What to work on
Rewrite the part that opens with the line containing "Open the niyazova_design username profile" and closes with the line containing "(x=663, y=494)", replacing "profile" with "account" and leaving everything else unchanged. Omit the pictures from your answer.

Listed entries
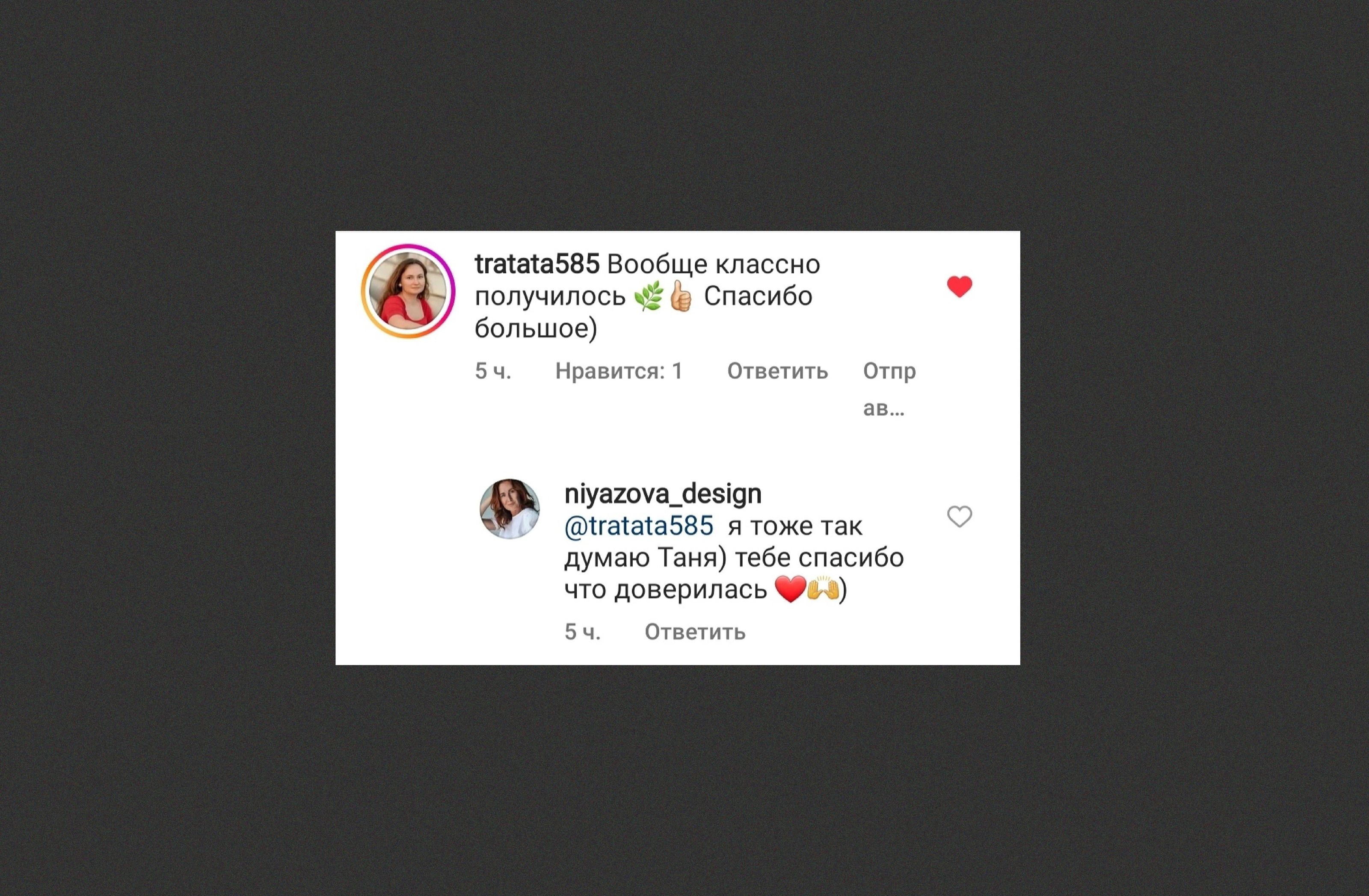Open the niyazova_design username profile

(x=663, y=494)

* * *

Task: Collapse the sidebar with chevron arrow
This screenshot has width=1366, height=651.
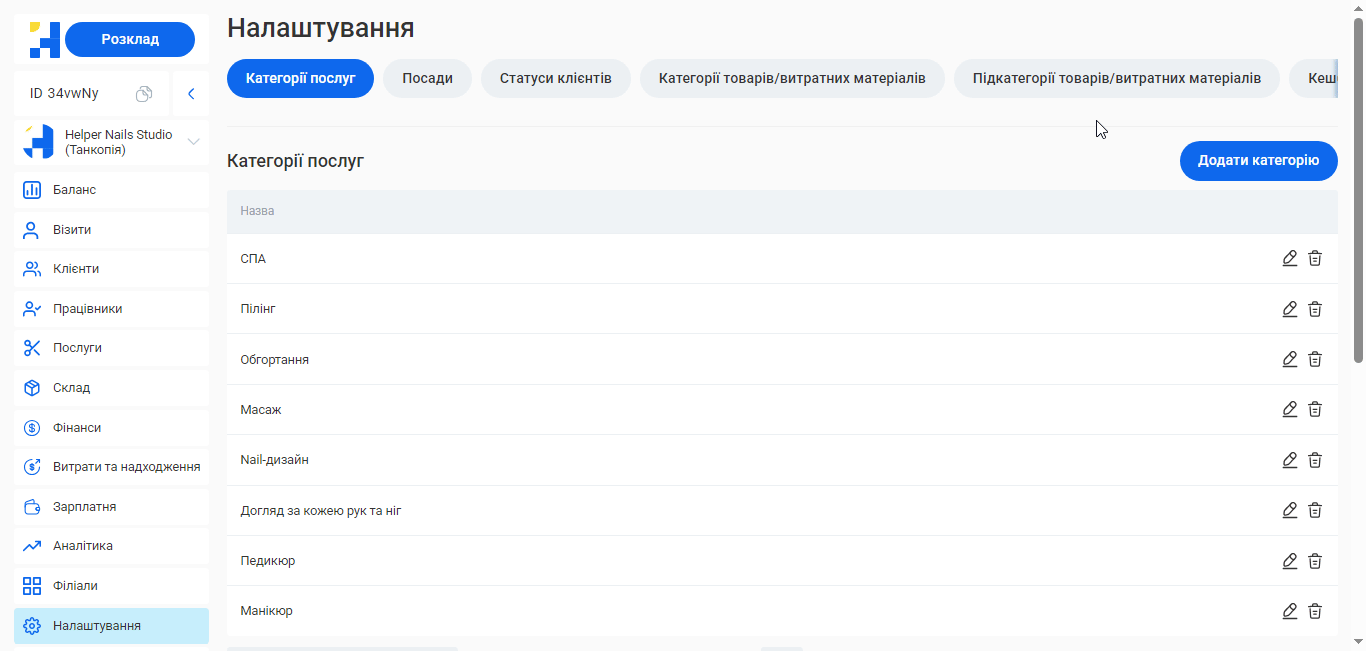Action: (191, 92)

Task response
Open the niyazova_design username account

(x=663, y=494)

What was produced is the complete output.